Problem statement —
Render the entries from the line containing "Where should I" through the line containing "[1279, 887]", both included, as a JSON list of strings with one string per line and blank lines omitted. Leave the pictures out.

Given information —
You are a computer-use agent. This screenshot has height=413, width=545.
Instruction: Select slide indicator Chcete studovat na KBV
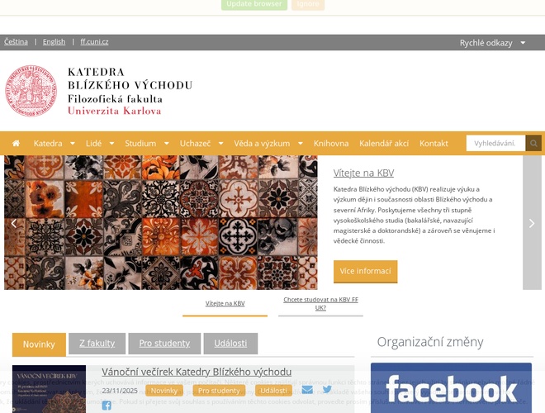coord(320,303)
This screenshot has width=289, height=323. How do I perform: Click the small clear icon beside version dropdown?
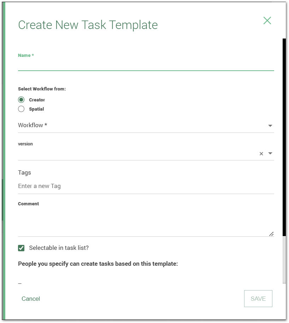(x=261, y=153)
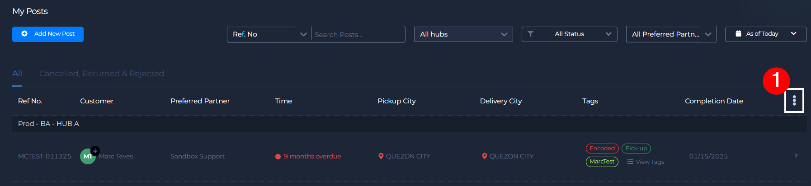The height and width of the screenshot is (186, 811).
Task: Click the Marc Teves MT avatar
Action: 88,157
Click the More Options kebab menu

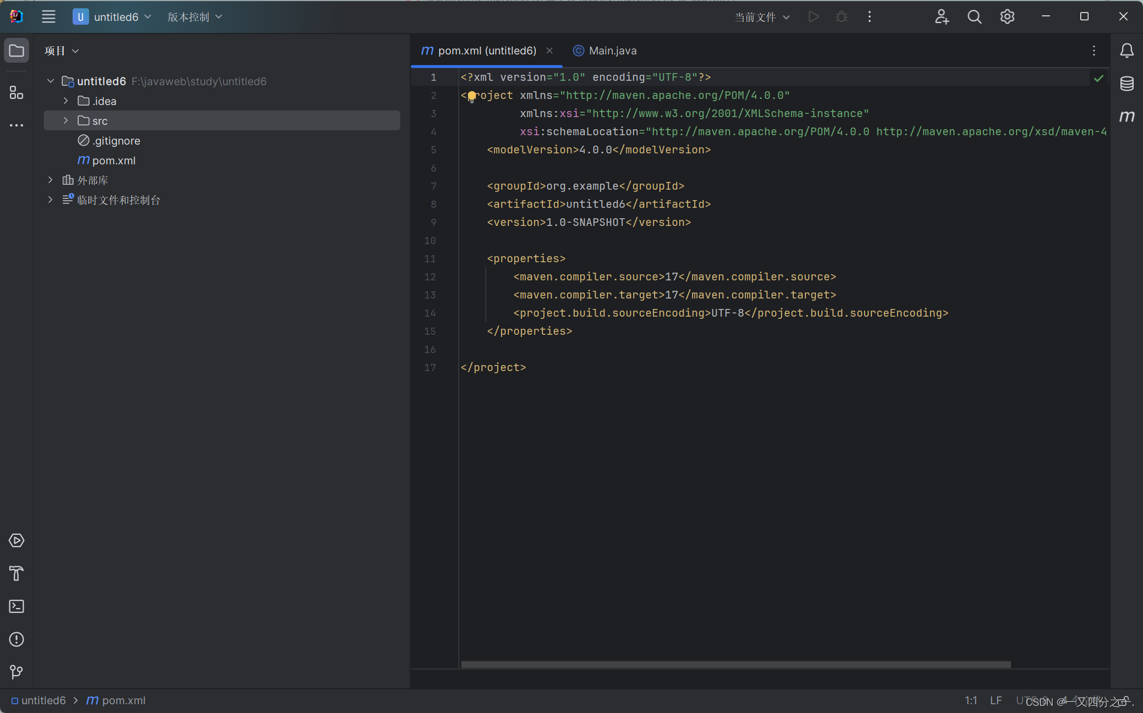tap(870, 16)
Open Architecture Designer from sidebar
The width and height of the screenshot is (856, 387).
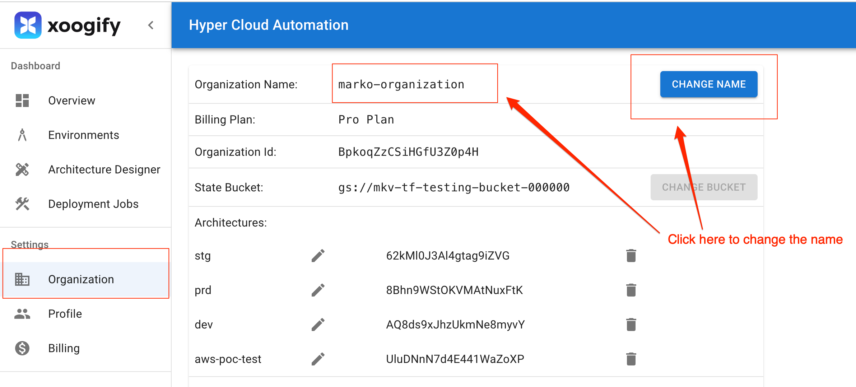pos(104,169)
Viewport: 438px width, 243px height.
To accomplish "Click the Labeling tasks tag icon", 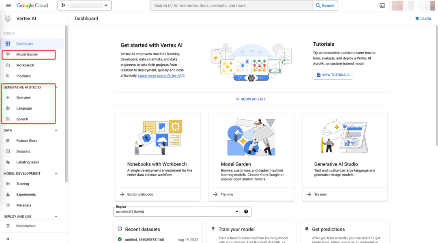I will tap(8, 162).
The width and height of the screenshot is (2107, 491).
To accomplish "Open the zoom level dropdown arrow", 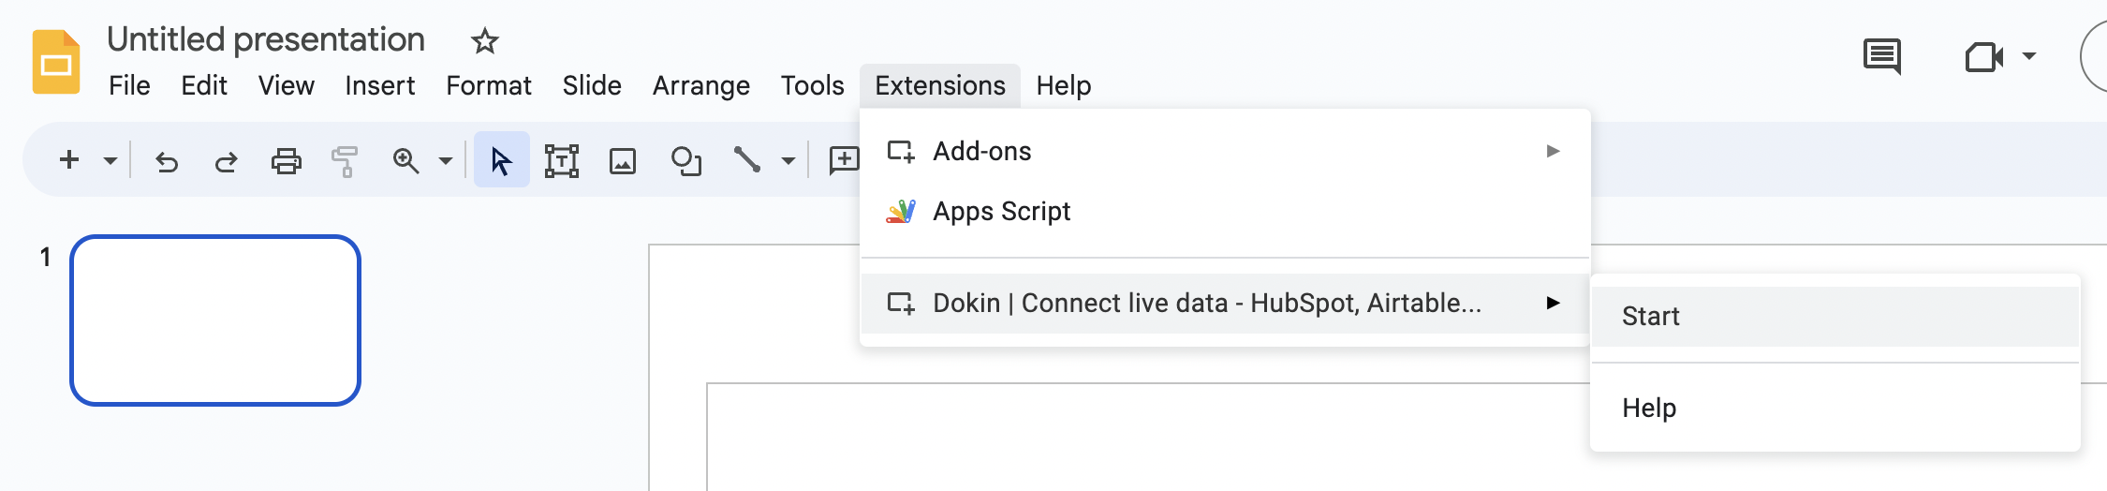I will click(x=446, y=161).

==

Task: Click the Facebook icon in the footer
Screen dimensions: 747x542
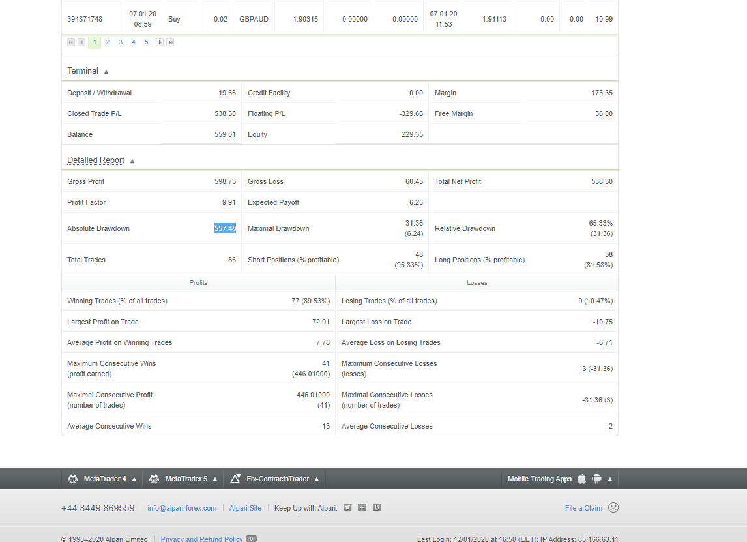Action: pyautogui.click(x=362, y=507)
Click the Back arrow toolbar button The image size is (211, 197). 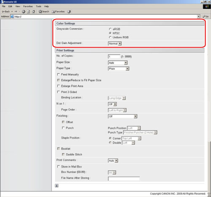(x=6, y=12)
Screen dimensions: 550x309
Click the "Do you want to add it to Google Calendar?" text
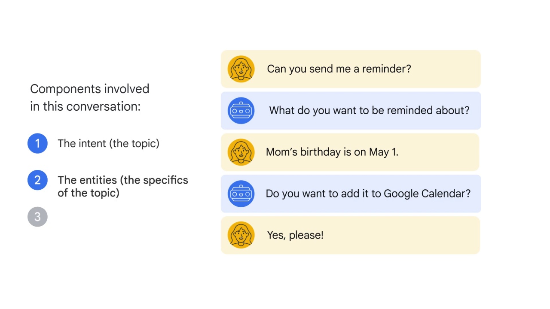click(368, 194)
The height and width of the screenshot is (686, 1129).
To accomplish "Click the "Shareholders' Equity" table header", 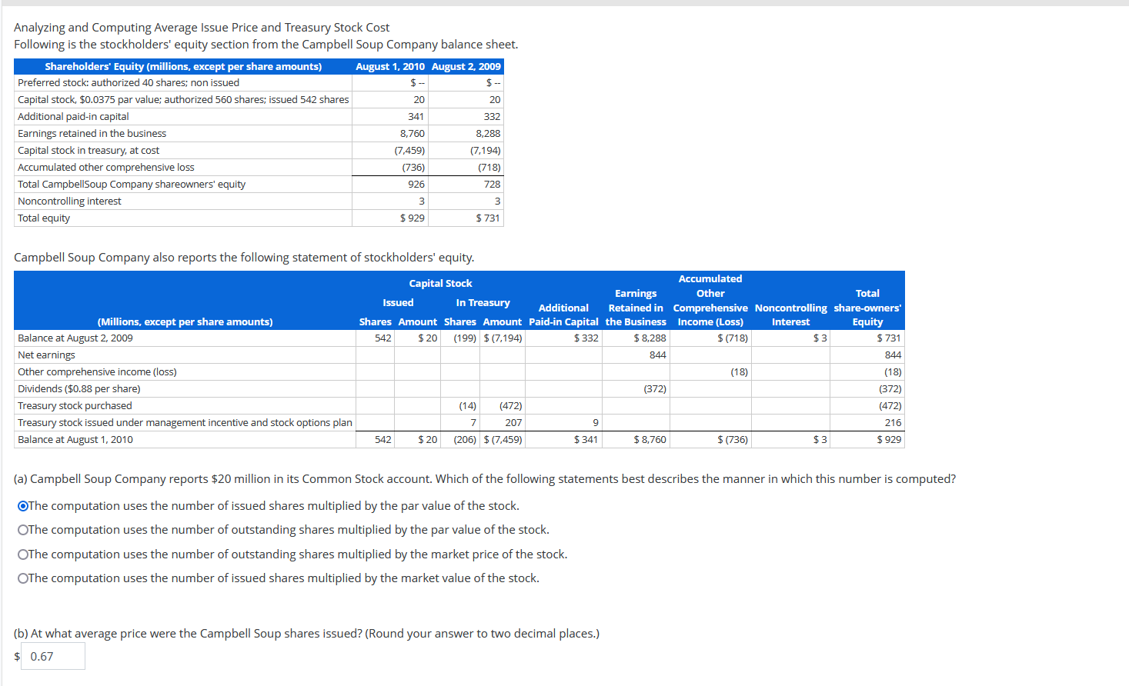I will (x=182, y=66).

==

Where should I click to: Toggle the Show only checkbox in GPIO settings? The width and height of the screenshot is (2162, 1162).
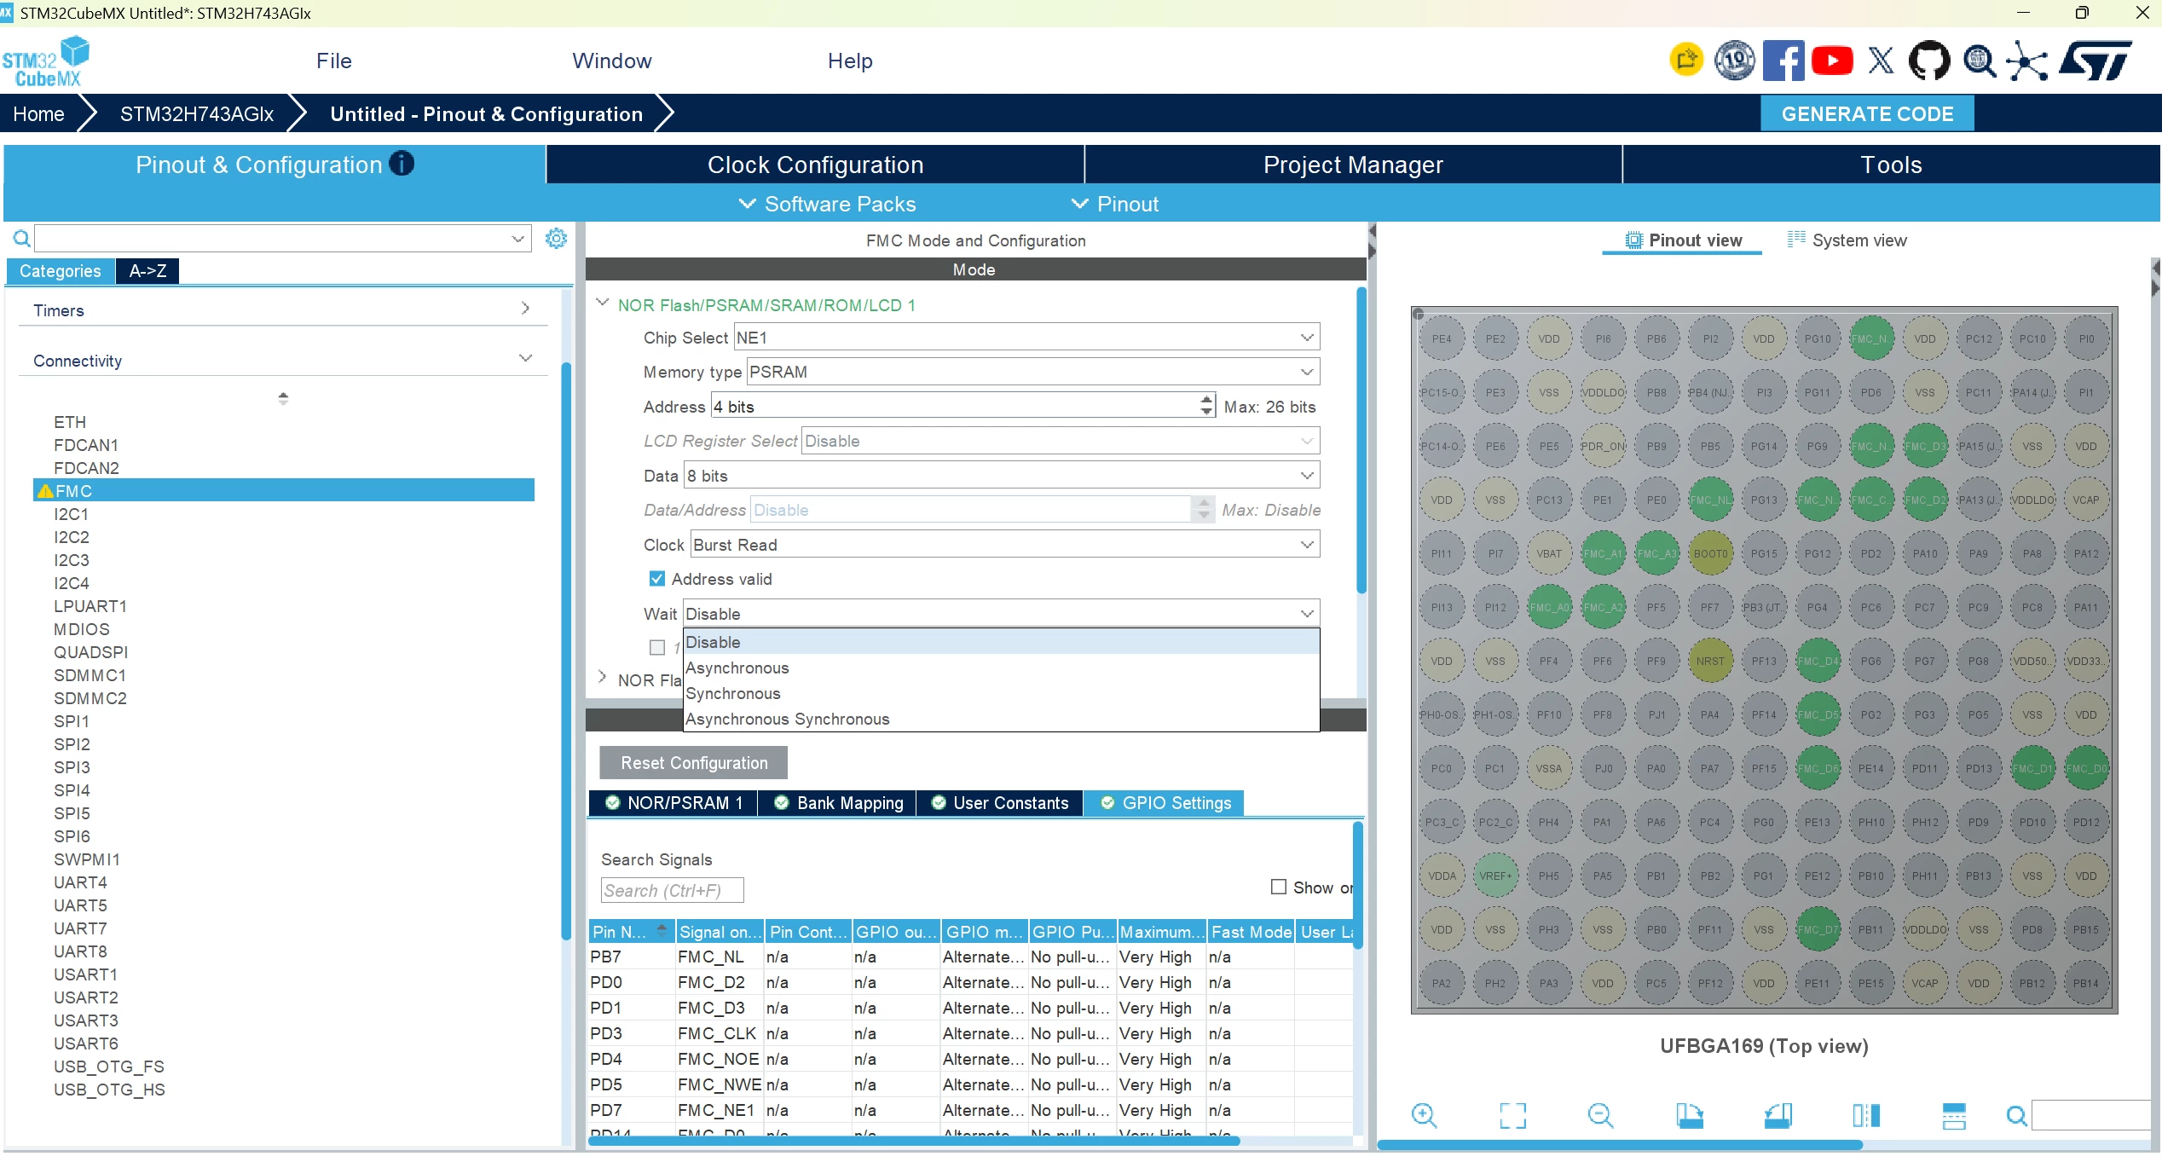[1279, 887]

Full solution —
[
  "Where should I click to: Toggle the Show only checkbox in GPIO settings? The width and height of the screenshot is (2162, 1162).",
  "[1279, 887]"
]